In deal funded almost exclusively with cash on hand, the Calgary-based company has offered US$7.1 billion (including US$1.1 billion of assumed debt) to acquire Athlon Energy and take a big stride towards remaking itself from North America’s one-time leading gas producer to a liquids leader.
The objective is a long way from done and Chief Executive Officer Doug Suttles is remaining tightlipped about what, if anything, is next on Encana’s shopping list.
But, if the Athlon offer is closed as scheduled by year-end 2014, the company will add the Permian basin of West Texas to what it views as stakes in North America’s top tier unconventional resource plays, having already secured positions in the Eagle Ford and Western Canada’s Montney and Duvernay formations.
The Athlon assets include 140,000 net acres (with a 90 percent working interest), 5,000 potential gross horizontal well locations, or 10 years of inventory, and a net resource potential of 3 billion barrels of oil equivalent.
Current production from the properties is 30,000 barrels of oil equivalent per day (60 percent oil, 20 percent natural gas liquids and 20 percent natural gas), which Suttles said Encana plans to increase to an average 50,000 boe per day in 2015 through capital spending of US$1 billion.
It also hopes to generate a netback of US$50 per boe, based on West Texas Intermediate prices of US$90 per barrel and Nymex gas prices of US$4 per thousand cubic feet.
The company is forecasting the Permian holdings will contribute an average 200,000-250,000 boe per day by 2019, with liquids accounting for 50 percent of corporate production in 2017, of which oil will be 75 percent.
Towards that end, Encana said it aims to replace low-margin natural gas production with high-margin liquids as its total production grows by about 3 percent a year in the 2013-17 period.
Grandfather a pioneer Suttles, the third generation oilman in his family, indicated sentiment may have played a role in the decision to bid for Athlon, noting that his grandfather was a pioneer in the Permian in the 1930s.
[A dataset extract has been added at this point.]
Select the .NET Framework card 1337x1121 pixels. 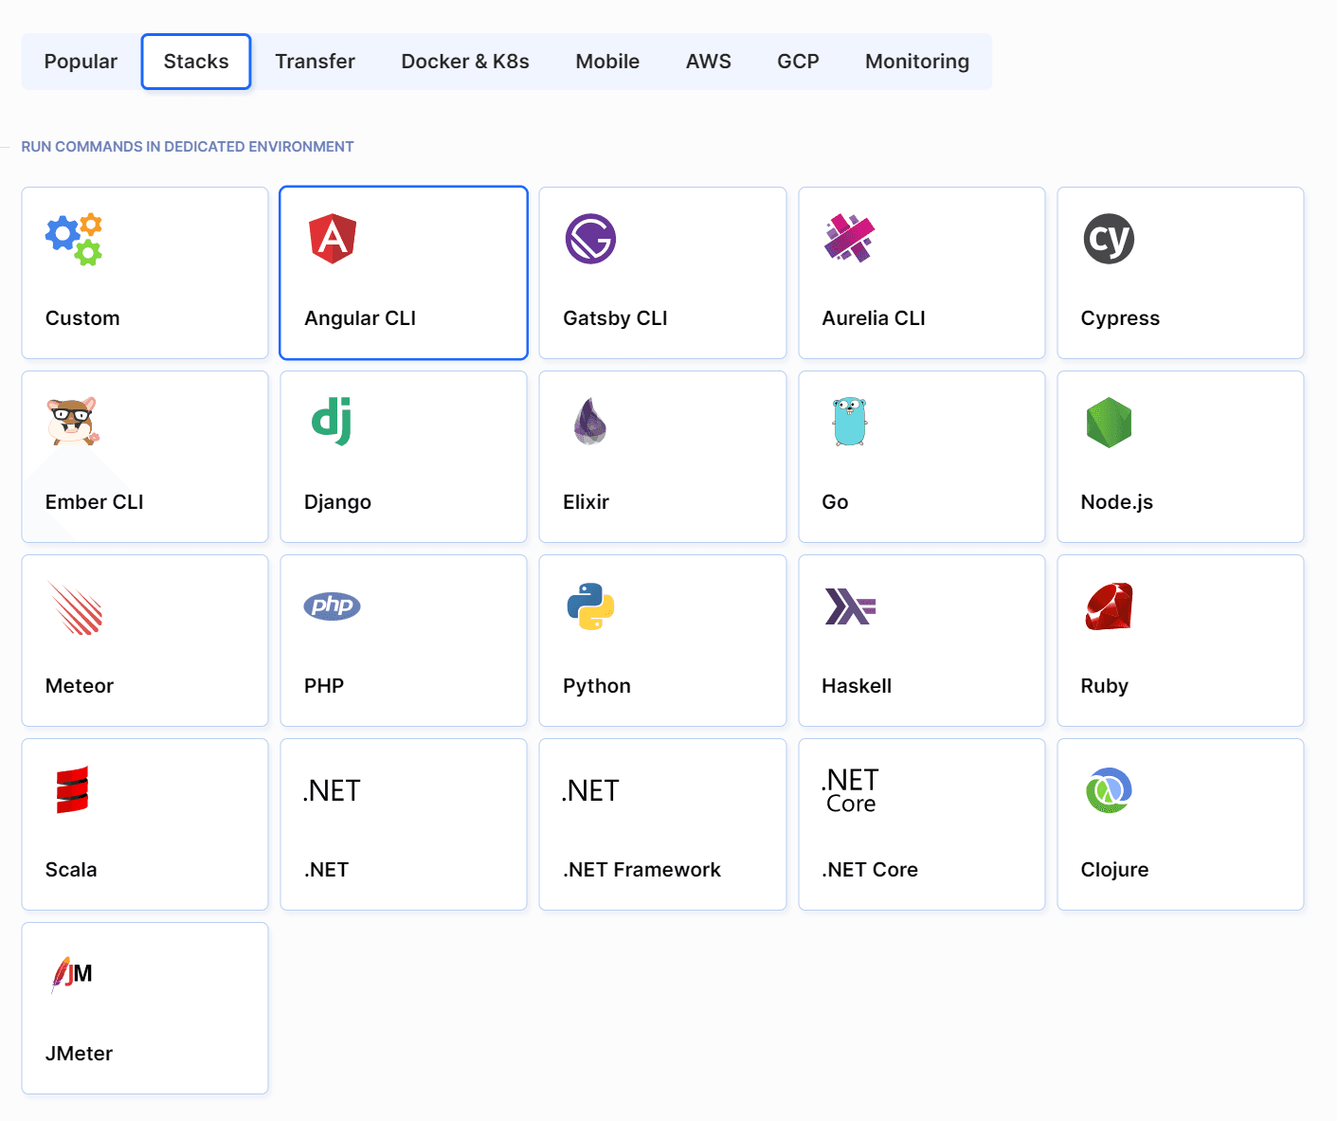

Asked if any consideration had been given to the Bakken, he said that as Encana “looked across North America as part of our strategy,” deploying a new team whose mission is to “own tomorrow’s portfolio.”
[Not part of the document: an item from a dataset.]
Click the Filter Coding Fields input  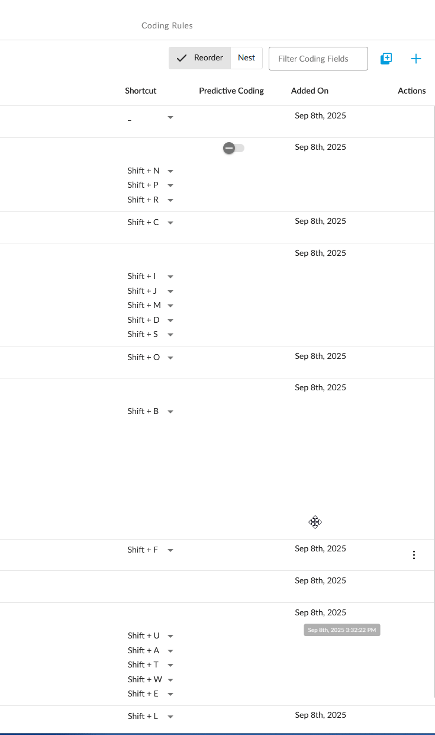318,59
He said that over the past year that unit studied a number of “what we consider to be the best unconventional basins in North America - the Eagle Ford and Permian being two of those. We also looked carefully at the Bakken.”
Some analysts noted during conference calls that Encana estimated the new assets were triple those listed by Athlon, to which Suttles said Athlon had placed most of its emphasis on drilling vertical wells, while Encana plans to advance the use of horizontal wells and multiwell pad development.
The company said it has a “tremendous opportunity to enhance and accelerate value by applying our technical expertise.”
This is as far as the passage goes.